The Applicant objected, with good reason, to the filing of this report, which constitutes hearsay, and at the hearing the Tribunal did not allow the report to be filed. Indeed, this report contains opinions not given in the context of either an adversarial proceeding or a proceeding giving the Applicant the opportunity to make a rebuttal.

Furthermore, section 33 of the Canadian Transportation Accident Investigation and Safety Board Act (1989, c. 3) states that an opinion of a member or an investigator is not admissible in evidence in any legal, disciplinary or other proceedings.

The Applicant submits that in applying sanctions, the Tribunal should take into account the Minister's lateness in proceeding against the Applicant, and a remedy imposing a monetary penalty is therefore prescribed.
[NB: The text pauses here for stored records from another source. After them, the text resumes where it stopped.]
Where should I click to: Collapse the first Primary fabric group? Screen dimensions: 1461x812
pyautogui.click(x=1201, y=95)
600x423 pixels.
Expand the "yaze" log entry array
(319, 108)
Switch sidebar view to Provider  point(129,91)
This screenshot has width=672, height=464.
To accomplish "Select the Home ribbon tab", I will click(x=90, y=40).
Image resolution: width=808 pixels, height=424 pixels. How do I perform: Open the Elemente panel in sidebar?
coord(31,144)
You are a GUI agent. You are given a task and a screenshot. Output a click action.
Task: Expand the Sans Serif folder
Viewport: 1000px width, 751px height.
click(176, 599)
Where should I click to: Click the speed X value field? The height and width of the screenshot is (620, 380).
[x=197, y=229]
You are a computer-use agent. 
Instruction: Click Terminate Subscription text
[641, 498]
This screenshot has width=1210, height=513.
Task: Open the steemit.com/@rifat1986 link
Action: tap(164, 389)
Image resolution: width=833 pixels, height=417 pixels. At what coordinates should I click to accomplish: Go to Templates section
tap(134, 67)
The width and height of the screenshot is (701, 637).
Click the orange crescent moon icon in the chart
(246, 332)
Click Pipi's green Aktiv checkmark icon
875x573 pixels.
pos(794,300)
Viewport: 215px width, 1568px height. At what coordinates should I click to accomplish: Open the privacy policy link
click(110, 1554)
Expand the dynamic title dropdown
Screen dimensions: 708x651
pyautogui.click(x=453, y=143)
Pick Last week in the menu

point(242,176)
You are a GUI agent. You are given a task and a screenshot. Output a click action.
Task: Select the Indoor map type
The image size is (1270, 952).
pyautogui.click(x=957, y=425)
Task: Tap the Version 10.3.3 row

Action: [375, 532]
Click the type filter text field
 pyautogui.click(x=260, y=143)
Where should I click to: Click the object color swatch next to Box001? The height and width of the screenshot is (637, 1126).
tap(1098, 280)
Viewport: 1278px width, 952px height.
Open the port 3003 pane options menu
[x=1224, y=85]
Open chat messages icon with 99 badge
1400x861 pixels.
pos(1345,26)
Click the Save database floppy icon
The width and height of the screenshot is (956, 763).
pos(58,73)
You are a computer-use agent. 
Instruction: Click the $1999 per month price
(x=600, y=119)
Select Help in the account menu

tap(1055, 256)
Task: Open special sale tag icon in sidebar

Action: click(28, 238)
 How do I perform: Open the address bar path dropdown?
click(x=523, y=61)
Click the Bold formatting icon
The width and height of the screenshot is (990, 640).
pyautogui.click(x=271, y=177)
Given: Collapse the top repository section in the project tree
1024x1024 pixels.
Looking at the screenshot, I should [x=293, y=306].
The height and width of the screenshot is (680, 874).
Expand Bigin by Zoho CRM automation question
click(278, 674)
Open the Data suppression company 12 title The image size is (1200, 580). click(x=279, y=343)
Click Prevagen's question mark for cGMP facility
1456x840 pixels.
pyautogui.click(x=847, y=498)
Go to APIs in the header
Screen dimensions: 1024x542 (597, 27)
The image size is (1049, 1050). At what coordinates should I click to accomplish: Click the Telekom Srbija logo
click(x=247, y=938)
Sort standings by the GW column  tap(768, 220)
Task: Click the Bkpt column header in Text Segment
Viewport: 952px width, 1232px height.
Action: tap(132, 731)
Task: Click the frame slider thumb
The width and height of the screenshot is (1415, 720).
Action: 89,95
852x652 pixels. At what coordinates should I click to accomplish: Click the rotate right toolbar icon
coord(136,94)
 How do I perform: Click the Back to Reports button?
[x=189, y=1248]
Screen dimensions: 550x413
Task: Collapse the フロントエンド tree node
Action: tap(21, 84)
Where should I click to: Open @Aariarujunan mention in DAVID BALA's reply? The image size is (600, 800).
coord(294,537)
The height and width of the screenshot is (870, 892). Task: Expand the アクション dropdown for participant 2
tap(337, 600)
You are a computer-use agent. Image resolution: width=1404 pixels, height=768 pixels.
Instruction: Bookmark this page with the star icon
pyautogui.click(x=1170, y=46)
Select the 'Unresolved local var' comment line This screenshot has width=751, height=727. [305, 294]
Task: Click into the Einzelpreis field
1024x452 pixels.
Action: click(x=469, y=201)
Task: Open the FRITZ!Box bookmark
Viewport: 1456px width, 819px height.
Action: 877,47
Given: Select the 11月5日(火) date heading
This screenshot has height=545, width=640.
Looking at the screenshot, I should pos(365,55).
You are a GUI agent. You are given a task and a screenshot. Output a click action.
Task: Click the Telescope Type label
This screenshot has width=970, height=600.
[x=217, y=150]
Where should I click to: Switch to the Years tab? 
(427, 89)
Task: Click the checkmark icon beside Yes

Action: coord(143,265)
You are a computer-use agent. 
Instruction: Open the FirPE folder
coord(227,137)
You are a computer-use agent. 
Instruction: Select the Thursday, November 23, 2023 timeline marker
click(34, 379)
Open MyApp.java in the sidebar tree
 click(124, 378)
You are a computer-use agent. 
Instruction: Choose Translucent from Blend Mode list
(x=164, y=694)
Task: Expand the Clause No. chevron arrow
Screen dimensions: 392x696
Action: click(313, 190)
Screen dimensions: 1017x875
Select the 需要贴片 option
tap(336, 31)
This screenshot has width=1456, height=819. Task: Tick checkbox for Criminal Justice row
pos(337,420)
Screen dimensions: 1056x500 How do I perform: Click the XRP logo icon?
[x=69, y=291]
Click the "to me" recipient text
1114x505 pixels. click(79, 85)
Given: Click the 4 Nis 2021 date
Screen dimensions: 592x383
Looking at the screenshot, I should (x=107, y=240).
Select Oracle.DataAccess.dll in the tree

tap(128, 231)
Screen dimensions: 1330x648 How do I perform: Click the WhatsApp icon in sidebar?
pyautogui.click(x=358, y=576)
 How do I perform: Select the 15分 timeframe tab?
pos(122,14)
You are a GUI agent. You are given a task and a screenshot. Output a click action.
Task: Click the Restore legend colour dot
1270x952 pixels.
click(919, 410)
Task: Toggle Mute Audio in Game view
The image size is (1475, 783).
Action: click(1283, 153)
The Applicant also claims that he would suffer significant hardship, that is, a significant loss of income, if the Tribunal were to apply a full four-month suspension.

The Applicant further submits that the significant publicity surrounding this hearing owing to the crash that occurred July 18, 1998 has already caused him enough hardship and is a mitigating factor in the assessment of the sanction.

Another mitigating factor would be the fact that the Applicant himself took the initiative of voluntarily disclosing the defects noted July 17, 1998, during the 50-hour inspection that made it possible for Transport Canada to accuse him of the offences in question.

For its part, the Respondent maintains the suspensions requested, i.e., a 90-day suspension of the Applicant's licence for the first offence, and a 30-day suspension of the Applicant's licence for the second offence. The Minister bases this sanction on the fact that the defects were linked to the crash. As stated earlier, this element has not been proven in this case and the Tribunal cannot take the TSB report into account. In any event, had the Respondent wanted to prove a causal link between the crash and the defects to justify the severity of the sanctions, "a trial" would have been necessary into the cause of the crash within the administrative process with all the experts' evidence this entails, which is not the intended aim of the Act in the context of an administrative sanction.

The evidence shows that the Applicant voluntarily took the initiative of disclosing the defects, and this does in fact constitute a mitigating factor with respect to the sanction. The Applicant has not submitted any evidence, however, in support of direct injury caused him by the publicity surrounding these proceedings.

Furthermore, the Respondent had the choice of imposing a monetary penalty or a suspension for the offences, and the fact that it did not impose a monetary penalty when it could have is not a mitigating factor. This is its prerogative.

In view of the Applicant's willing co-operation with regard to evidence of the defects, we reduce the suspension periods by half and impose a suspension of the Applicant's AME licence No. M049738 for a period of 45 days for the first offence and a suspension of this licence for a period of 15 days for the second offence, for a total period of 60 days.

Caroline Desbiens
Member
Civil Aviation Tribunal


[1]The Collins-Robert French Dictionary, 2nd ed., Collins, London, Glasgow & Toronto.

[2]Pierre-André Côté, The Interpretation of Legislation in Canada, 3rd edition, Thomson Canada Limited, p. 279.